Besonders deutlich entfaltet sich die Projektlogik jedoch in der Beziehung zwischen Innen- und Außenraum, insbesondere in der Verbindung mit dem neu gestalteten und erweiterten Garten. Das engawa-Vordach vermittelt zwischen Innen und Außen und übernimmt zugleich eine infrastrukturelle Rolle als Ort des Verweilens, der Begegnung und möglicher vielfältiger Nutzungen. Wie Kengo Kuma betont, handelt es sich um „eine andere Art, den Garten zu erleben“.
Gleichwohl bleibt die Frage nach der Wirksamkeit dieser großen Geste bestehen, deren Erfolg weniger in ihrer formalen Erscheinung als vielmehr in ihrer Aktivierung liegt. Die Dimension und technische Komplexität des Vordachs verleihen ihm eine zentrale Rolle im Projekt, offenbaren jedoch zugleich seine Anfälligkeit: Ohne Nutzung besteht die Gefahr, dass es auf einen bloß überdeckten Raum reduziert wird; eingebettet in eine kontextbezogene programmatische Logik hingegen kann es sich als echter öffentlicher Raum etablieren.

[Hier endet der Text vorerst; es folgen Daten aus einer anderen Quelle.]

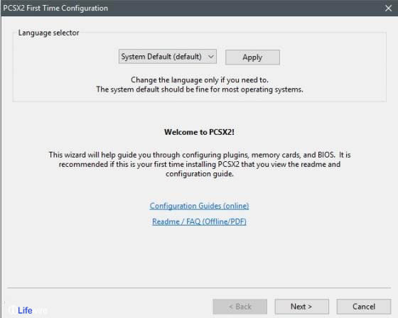Screen dimensions: 398x318
Task: Go to the next wizard page
Action: pyautogui.click(x=302, y=307)
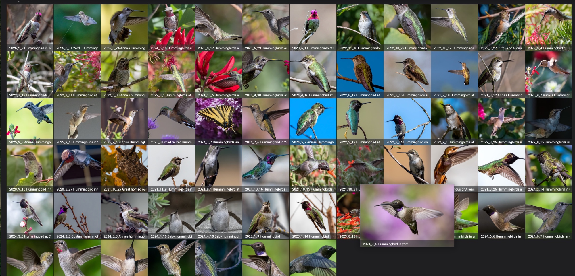Open the 2024_3_5 Hummingbird thumbnail
This screenshot has height=276, width=575.
(x=30, y=213)
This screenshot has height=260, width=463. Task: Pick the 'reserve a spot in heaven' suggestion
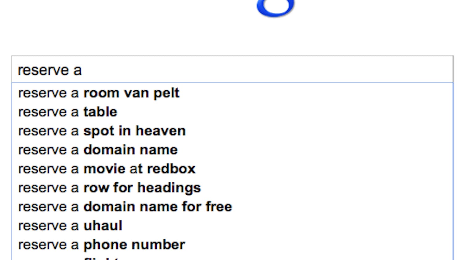[x=102, y=131]
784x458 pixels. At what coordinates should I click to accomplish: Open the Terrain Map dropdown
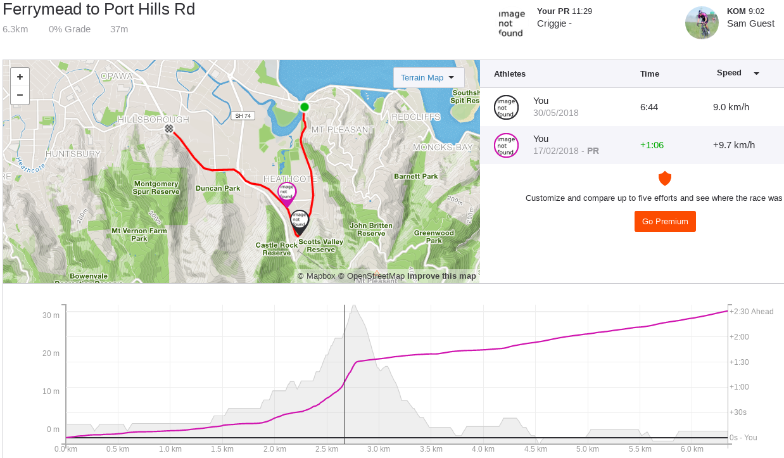(428, 77)
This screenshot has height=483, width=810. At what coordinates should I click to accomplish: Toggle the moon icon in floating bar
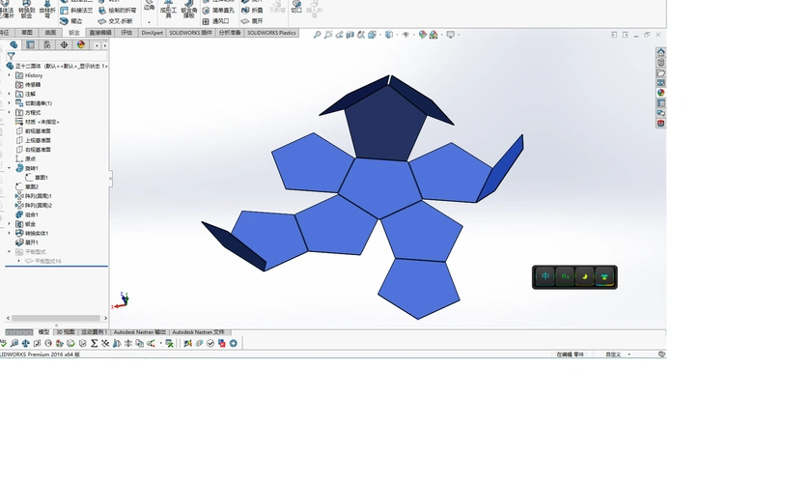point(585,277)
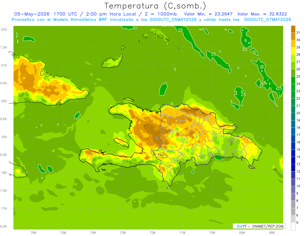Viewport: 305px width, 236px height.
Task: Select the Valor Max. = 32.6322 text
Action: tap(262, 14)
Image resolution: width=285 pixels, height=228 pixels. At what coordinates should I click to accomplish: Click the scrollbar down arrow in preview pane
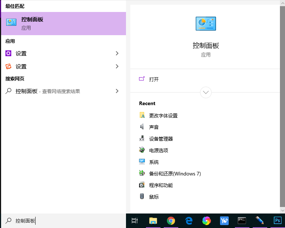[282, 210]
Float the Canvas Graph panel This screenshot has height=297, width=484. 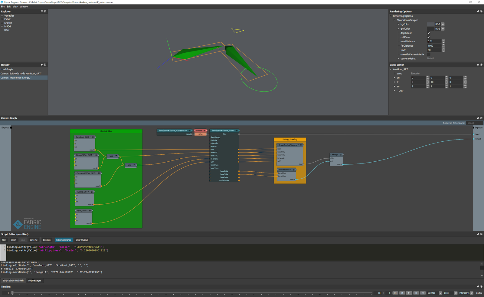478,118
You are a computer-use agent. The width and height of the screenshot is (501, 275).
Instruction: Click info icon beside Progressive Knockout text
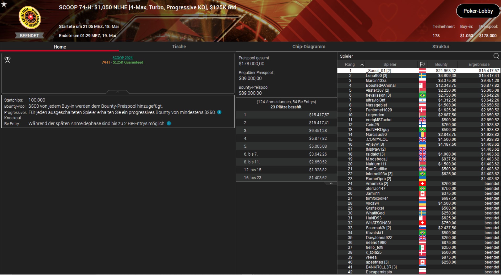point(219,112)
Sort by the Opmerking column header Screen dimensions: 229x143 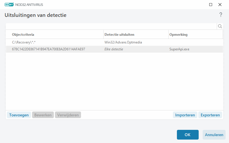tap(195, 35)
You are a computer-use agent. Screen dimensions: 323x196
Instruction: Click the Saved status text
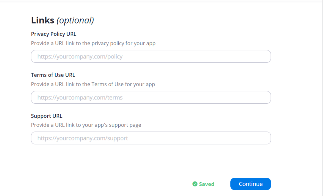[207, 184]
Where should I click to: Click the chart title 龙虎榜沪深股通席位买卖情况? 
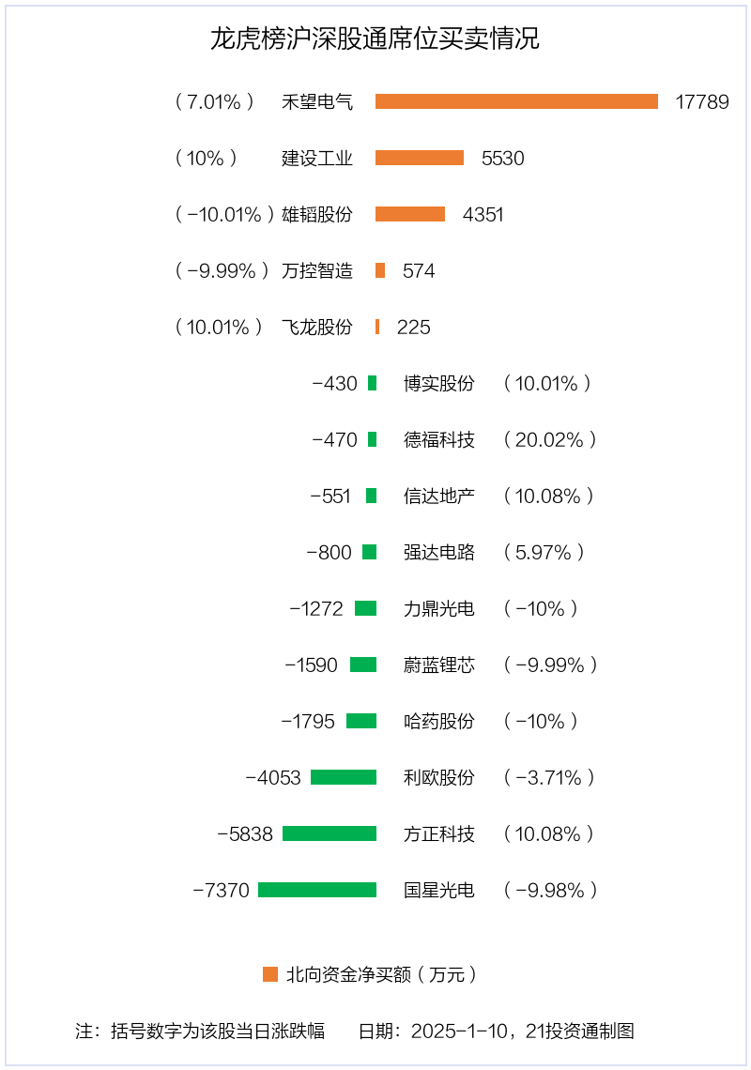click(375, 38)
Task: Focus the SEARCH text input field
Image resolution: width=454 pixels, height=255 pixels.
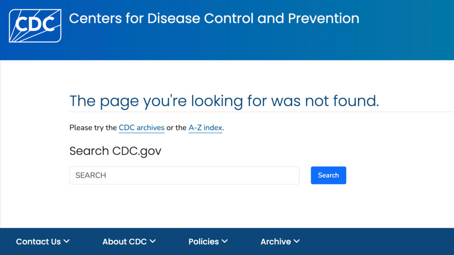Action: point(184,175)
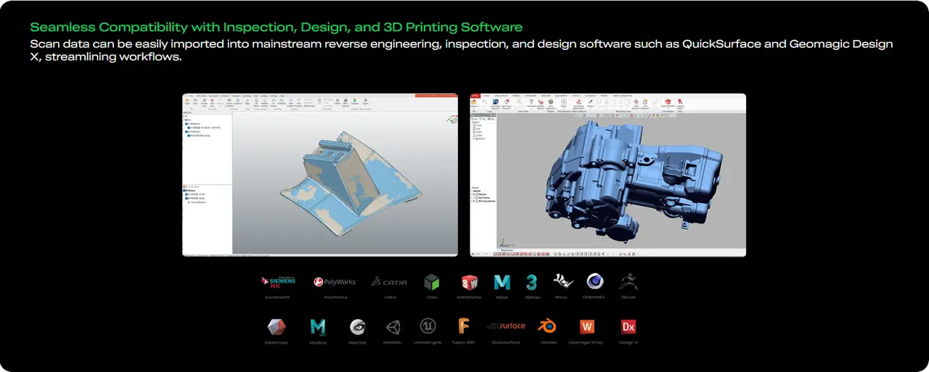Select the Unreal Engine logo
The height and width of the screenshot is (372, 929).
point(427,327)
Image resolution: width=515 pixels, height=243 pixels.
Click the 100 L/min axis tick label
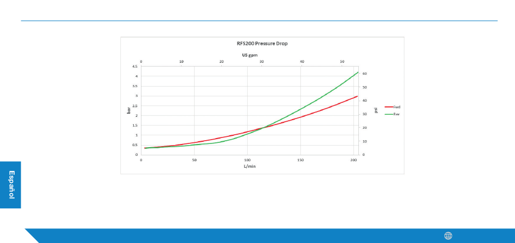[x=247, y=160]
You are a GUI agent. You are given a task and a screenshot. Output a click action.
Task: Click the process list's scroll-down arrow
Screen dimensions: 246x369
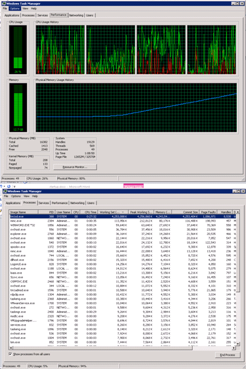pos(238,344)

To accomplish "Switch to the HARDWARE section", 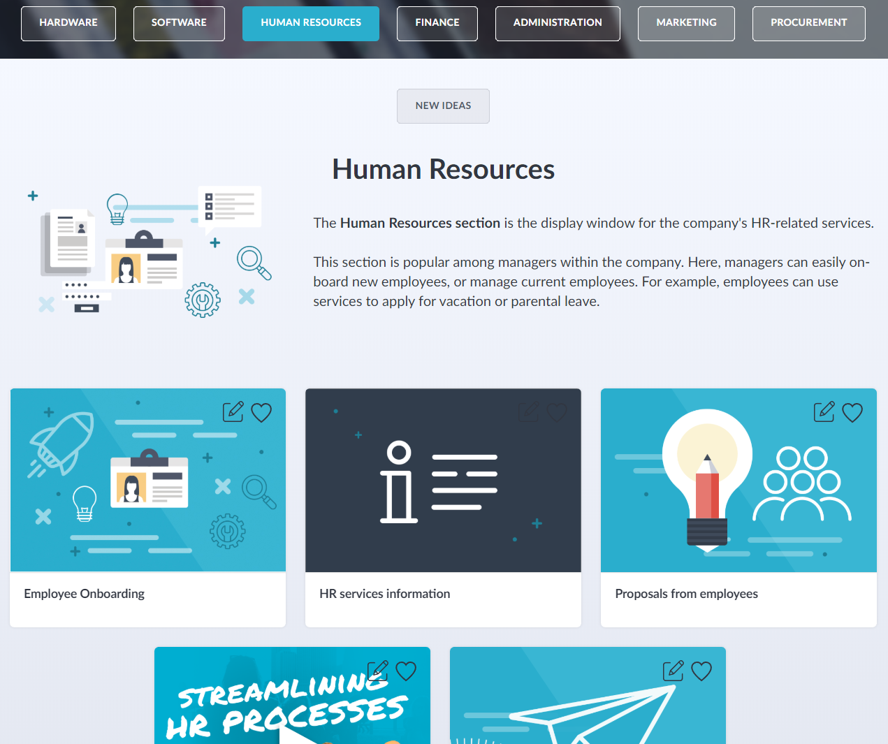I will pos(68,22).

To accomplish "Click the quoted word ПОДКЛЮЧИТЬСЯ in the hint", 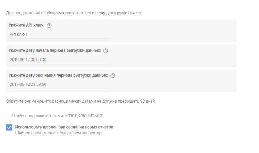I will coord(86,116).
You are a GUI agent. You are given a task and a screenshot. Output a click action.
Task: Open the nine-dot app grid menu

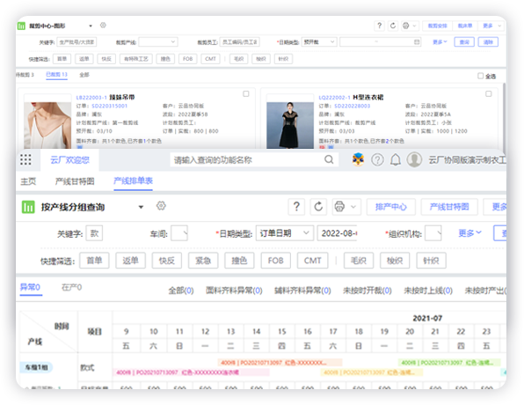25,159
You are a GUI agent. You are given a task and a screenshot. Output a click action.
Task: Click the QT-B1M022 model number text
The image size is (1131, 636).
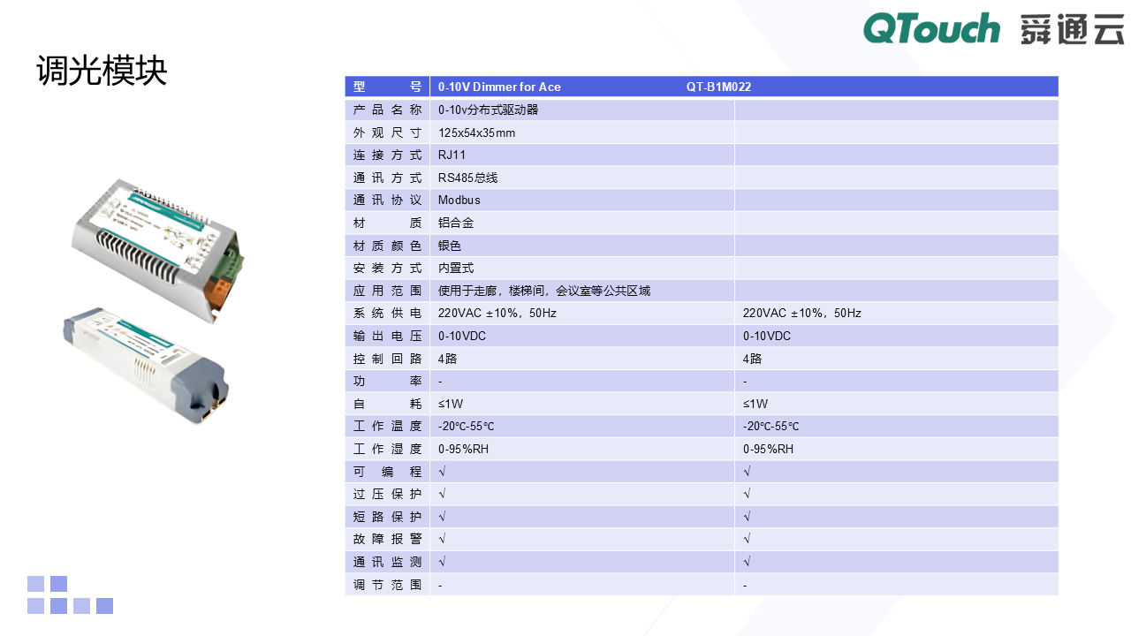coord(717,87)

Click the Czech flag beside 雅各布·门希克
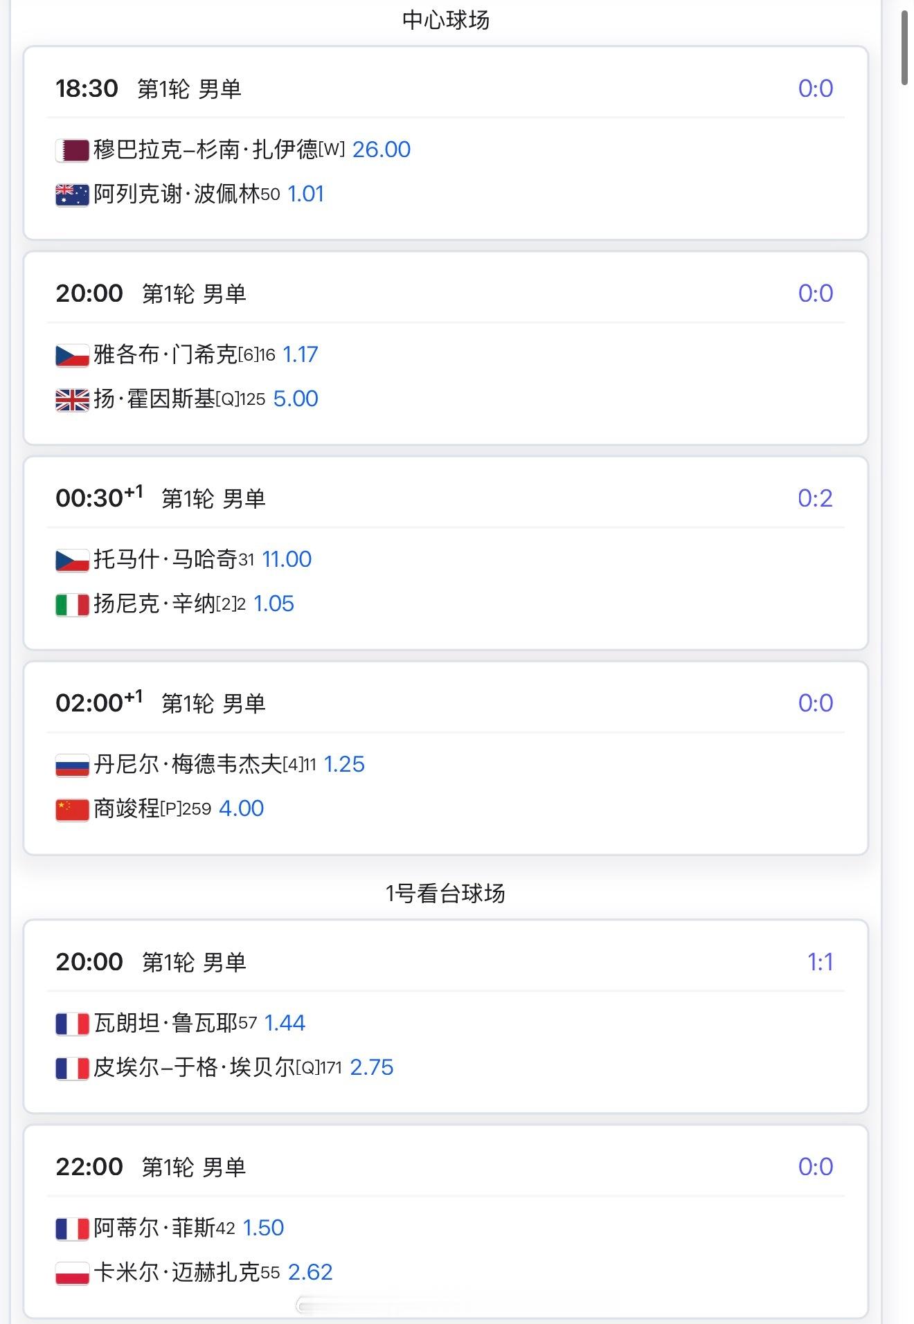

Zwischen konstruktiver Präzision, in Modellen erprobt und im Detail umgesetzt; und der Ungewissheit seiner zukünftigen Nutzung positioniert sich das neue CAM vorerst in einem Zwischenzustand. Ganz im Sinne des Begriffs „engawa“ ist es ein Projekt, das vor allem in diesem Intervall existiert: zwischen Architektur und Landschaft, zwischen Formalität und der der Aneignung innewohnenden Potenzialität.